If you’re like a majority of marketers, you’d likely say quality. For many marketing leaders, the case is closed: quality trumps quantity. Having less but amazing content is more desirable than having more of less-than-stellar content.

But is the case indeed closed? Should marketers really care more about quality and not worry too much about volume?

To answer these questions, it’s useful to examine some examples of effective content marketing. Brands such as Oreo, Hubspot, Amex and Red Bull are all content marketing leaders today. They have built a captive audience. When these brands release something—whether it’s a tweet, a blog post or a video—people pay attention.

It’s safe to say that these brands have quality content. But it’s also critical to point out that these brands publish content frequently. At one point, Oreo decided to create 100 pieces of content about pop culture topics in 100 days. Hubspot has three blogs, all updated several times a week. Amex’s Open Forum, a hub for small businesses, is updated daily. For these brands, content quantity is just as critical as content quality.

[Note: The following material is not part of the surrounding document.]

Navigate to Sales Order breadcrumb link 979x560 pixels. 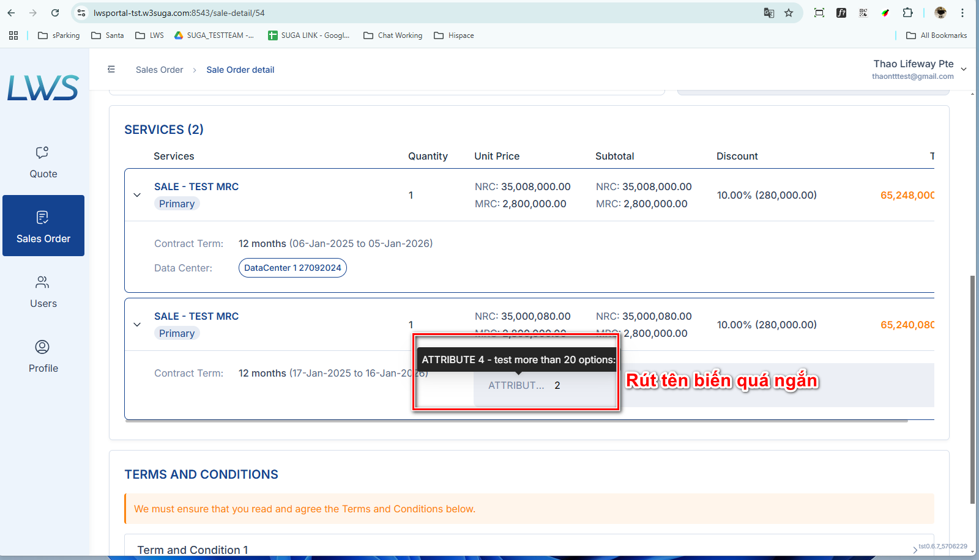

I recently spoke with Michael Brenner, Head of Strategy at NewsCred, and he shared a compelling insight about the quality-versus-quantity conundrum:

When you ask a roomful of content marketers whether quality or quantity is more important, almost 100 percent of people will say quality. Content marketers too easily philosophically agree that quality trumps quantity. But that knee-jerk response isn’t necessarily correct.

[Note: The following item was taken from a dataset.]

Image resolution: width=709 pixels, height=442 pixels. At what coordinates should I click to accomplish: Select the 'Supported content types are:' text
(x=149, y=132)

Think about media publishers. They create and publish content everyday. Consistency builds an audience—something that’s critical in the content marketing practice. Volume is just as critical as quality. That’s not to say that marketers need to sacrifice quality. But I think marketers should set and follow volume goals to boost their content marketing ROI.

When pushed to create more content, many companies use the quantity-versus-quality dilemma as an excuse not to release content more frequently. (Despite this excuse, however, these companies also tend to create mediocre content.) But Brenner’s point—and I think it’s an important one—is that this dilemma is a false dichotomy. Quality doesn’t need to suffer as a result of increasing your content volume. You don’t have to choose sides because it’s possible to produce quality content frequently.

Of course, doing so is easier said than done. Content marketers in your company need to be able to write quality content faster. You might need to hire freelancers or agencies who have a great track record in producing relevant, useful and quality content. Or you might need to shift your focus to shorter (but still high quality) pieces and less on long-form content.

If you’re obsessing over content quality at the expense of quantity, you are limiting the success of your content marketing strategy. So consider ways you can be more efficient. Aim to post more frequently to increase the likelihood that potential customers will remember you. Set a quantity goal and put aside the necessary resources and money to meet it.

When it comes to content marketing success, prioritizing quantity at the same level as quality increases your chances of standing out. In a world where a majority of B2B and B2C companies are now doing content marketing, volume is just as critical as utility. Don’t make the mistake of prioritizing one over the other.